Когда капитан скомандовал: «В штыки» - все изумились. Но, отступив немного, «опять двинулись вперед в героическом презрении к смерти». В этот час Туссен Маэ узнал о себе все, что ему еще не было известно. Узнал до конца силу обиды и негодования, которые жили в нём: прочность связи, соединявшей его с товарищами, готовность кровью отстоять справедливое дело. Он бросался на штыки, ощущая за собой всех шахтеров Монсу: «За нами стоят десять тысяч. Убьете нас, а потом придется перебить еще десять тысяч». К тому, чтобы погибнуть за справедливость, Маэ был готов, хотя и недоумевал: «Ведь мы французы. Разве в своих стреляют, черт побери!» Труднее ему было перейти к активным поступкам. Когда после ареста троих шахтеров из толпы забастовщиков полетели с сторону солдат кирпичи («настоящий ливень,... дети таскали их по штуке, женщины набирали в подол сколько можно»), Маэ остановился с пустыми руками, казалось, не слыша слов жены, которая неистово требовала, чтобы и он сражался. Но потом, побагровев, стал разбивать кирпичи на куски и бросать в солдат, шаг за шагам продвигаясь вперед, «все ближе к ружьям, взятым на изготовку». Когда раздались одиночные выстрелы, а затем грянул залп, «всех охватил немой ужас». Солдаты стреляли! Прежде чем броситься врассыпную, изумленная толпа остановилась неподвижно, «как бы не веря тому, что происходит». У входа в шахту Воре остались убитые. Дети - Лидия и Бебер - были сражены первыми выстрелами. И штейгер Ришомм, который все пытался образумить и рабочих и солдат. Наповал убит Муке, смертельно ранена Мукетта. «Старой, бунтарке», неистовой Прожженной пуля попала в горло, прервав поток ее проклятий; она рухнула во весь рост, словно сухое дерево. Последним выстрелом был убит Маэ».

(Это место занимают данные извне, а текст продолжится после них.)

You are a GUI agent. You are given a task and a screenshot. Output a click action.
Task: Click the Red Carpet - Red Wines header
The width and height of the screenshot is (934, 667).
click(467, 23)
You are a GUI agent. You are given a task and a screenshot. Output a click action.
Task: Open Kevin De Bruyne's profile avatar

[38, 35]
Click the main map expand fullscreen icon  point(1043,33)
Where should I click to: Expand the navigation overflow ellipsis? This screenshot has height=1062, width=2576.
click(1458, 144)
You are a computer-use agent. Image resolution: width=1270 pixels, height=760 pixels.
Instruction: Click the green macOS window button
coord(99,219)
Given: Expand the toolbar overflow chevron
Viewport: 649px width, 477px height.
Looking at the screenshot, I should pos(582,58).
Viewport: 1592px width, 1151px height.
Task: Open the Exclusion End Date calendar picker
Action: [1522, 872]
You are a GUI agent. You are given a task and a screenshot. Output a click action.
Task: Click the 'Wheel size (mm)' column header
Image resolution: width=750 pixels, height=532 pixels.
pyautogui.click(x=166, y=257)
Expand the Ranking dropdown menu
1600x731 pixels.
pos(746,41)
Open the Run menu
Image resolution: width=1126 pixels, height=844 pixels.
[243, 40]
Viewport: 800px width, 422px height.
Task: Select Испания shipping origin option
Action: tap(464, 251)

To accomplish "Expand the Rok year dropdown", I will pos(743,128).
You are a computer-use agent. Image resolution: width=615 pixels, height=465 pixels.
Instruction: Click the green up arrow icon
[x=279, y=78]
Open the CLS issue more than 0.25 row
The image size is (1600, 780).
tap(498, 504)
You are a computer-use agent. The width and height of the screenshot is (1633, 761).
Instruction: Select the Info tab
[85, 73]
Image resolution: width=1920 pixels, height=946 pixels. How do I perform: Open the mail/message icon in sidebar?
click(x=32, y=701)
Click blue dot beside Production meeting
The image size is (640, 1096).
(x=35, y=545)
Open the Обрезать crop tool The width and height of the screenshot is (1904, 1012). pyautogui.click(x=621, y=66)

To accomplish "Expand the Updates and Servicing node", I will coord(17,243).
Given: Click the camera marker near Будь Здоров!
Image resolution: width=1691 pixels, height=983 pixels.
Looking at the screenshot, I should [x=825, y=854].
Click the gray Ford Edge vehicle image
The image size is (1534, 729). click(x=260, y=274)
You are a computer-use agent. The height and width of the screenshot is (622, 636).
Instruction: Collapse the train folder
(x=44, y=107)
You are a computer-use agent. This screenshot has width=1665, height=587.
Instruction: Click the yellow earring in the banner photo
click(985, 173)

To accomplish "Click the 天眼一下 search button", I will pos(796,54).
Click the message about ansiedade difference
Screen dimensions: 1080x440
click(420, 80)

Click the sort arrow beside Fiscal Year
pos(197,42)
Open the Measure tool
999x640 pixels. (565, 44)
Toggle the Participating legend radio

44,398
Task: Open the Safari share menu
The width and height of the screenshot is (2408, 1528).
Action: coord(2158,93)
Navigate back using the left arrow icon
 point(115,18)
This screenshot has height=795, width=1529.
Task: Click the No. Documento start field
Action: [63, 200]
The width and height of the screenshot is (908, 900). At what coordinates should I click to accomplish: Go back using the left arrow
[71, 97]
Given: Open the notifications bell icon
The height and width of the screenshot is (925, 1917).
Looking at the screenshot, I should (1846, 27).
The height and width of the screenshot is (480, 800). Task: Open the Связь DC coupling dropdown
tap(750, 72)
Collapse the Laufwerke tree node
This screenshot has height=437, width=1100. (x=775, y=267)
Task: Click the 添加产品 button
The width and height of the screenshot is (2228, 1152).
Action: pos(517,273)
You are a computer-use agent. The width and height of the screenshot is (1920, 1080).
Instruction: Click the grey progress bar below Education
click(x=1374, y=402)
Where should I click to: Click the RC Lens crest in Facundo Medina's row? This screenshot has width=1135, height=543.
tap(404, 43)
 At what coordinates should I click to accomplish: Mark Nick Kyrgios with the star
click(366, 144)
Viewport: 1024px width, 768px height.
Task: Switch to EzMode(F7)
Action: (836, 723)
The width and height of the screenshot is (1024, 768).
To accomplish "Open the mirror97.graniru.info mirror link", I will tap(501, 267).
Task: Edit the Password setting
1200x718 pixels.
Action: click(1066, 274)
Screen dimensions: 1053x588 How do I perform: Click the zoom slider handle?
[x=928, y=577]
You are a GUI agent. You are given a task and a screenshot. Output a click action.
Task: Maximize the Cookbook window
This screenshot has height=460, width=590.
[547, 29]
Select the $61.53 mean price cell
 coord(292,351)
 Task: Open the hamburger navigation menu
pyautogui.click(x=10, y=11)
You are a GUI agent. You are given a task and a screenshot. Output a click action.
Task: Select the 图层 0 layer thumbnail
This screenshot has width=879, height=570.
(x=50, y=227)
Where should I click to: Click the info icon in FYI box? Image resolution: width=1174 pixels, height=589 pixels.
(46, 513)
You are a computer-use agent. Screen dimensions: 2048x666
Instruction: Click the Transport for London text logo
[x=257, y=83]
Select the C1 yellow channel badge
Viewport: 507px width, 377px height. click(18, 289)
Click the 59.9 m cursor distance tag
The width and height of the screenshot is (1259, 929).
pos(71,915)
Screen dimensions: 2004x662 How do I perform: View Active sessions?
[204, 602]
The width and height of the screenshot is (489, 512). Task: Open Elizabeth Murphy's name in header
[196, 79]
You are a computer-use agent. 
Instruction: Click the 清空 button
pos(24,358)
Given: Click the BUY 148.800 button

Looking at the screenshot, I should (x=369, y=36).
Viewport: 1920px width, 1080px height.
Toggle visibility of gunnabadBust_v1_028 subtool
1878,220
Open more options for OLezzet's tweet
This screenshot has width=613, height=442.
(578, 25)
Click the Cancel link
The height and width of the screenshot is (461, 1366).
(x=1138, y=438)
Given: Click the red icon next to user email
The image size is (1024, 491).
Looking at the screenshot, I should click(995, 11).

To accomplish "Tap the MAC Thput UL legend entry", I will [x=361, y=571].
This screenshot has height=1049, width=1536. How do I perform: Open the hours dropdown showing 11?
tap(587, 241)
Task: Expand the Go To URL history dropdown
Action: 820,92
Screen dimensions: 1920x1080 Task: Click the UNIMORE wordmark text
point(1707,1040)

Говоря в цитированном письме к Сеару о линиях развития основных персонажей Эмиль Золя определил путь вдовы Маэ так: «от былого смирения к бунту». Эта четко выдержанная линия позволила образу Маэ претендовать на главную роль в последних частях «Жерминаля». Образ, в начале романа остававшийся преимущественно в пределах бытописания, был постепенно освобожден от бытовой детализации, укрупнен, приобрел ту степень обобщенности, которая уместна в трактовке фигуры, составляющей центр фрески, как задумал Золя этот роман.
Маэ отмечена несчастьями. Но истинный пафос ее образа, достигшего полного развития, составляет дух протеста, дух несмиренного мятежа: на последних страницах «Жерминаля» читатель увидит лишь внешне сломленную Маэ.
Похоронив мужа, вдова Маэ «более не разжимала стиснутых зубов». В ее доме, «самом мрачном и молчаливом» в поселке, ничего не изменилось: «недоставало только Маэ». Пробудившееся внутреннее сопротивление Маэ всему, что она считала несправедливым, не угасало, хотя -несчастья обступали со всех сторон и могли, казалось бы, согнуть ее. Вдова Маэ многое узнала и поняла за последнее время. Она полна настороженной, враждебной недоверчивости, когда речь заходит о хозяевах. Куда идти, если отнимут дом и выгонят из поселка? Мысли об этом могли свести с ума; она безнадежно разводила руками. «Пойдут куда-нибудь».
Что значила для вдовы Маэ эта длительная и такой страшной ценой оплаченная ее семьей забастовка? Женщина перебирала, свою жизнь: «Конечно, нас запрягали в работу, как лошадей», не оставляя даже надежды на лучшее. «Да, да, конечно, так не могло продолжаться, надо же было немного вздохнуть». Для Маэ забастовка с ее лишениями и потерями была возможностью все же вздохнуть. «Раз нет надежды, то и жить не хочется». И сейчас, когда Этьен искал слова, чтобы успокоить вдову Маэ, «разбившуюся в ужасном, своем падении с высот идеала», она продолжала упорствовать. С горечью, но без примирения Маэ говорила, что вот и поломали себе спину, упали снова в грязь, и осталось то, что было всегда - нищета. И еще - «ружейный залп в придачу». Расстаться со своей мечтой ей было трудно. Много труднее, чем Этьену, у которого оказалось гораздо меньше последовательности и верности, чем у этой женщины. Он клялся не спускаться в шахту, но «готов был простить тех, которые пойдут на работу». Собственное прощение понадобилось прежде всего ему самому.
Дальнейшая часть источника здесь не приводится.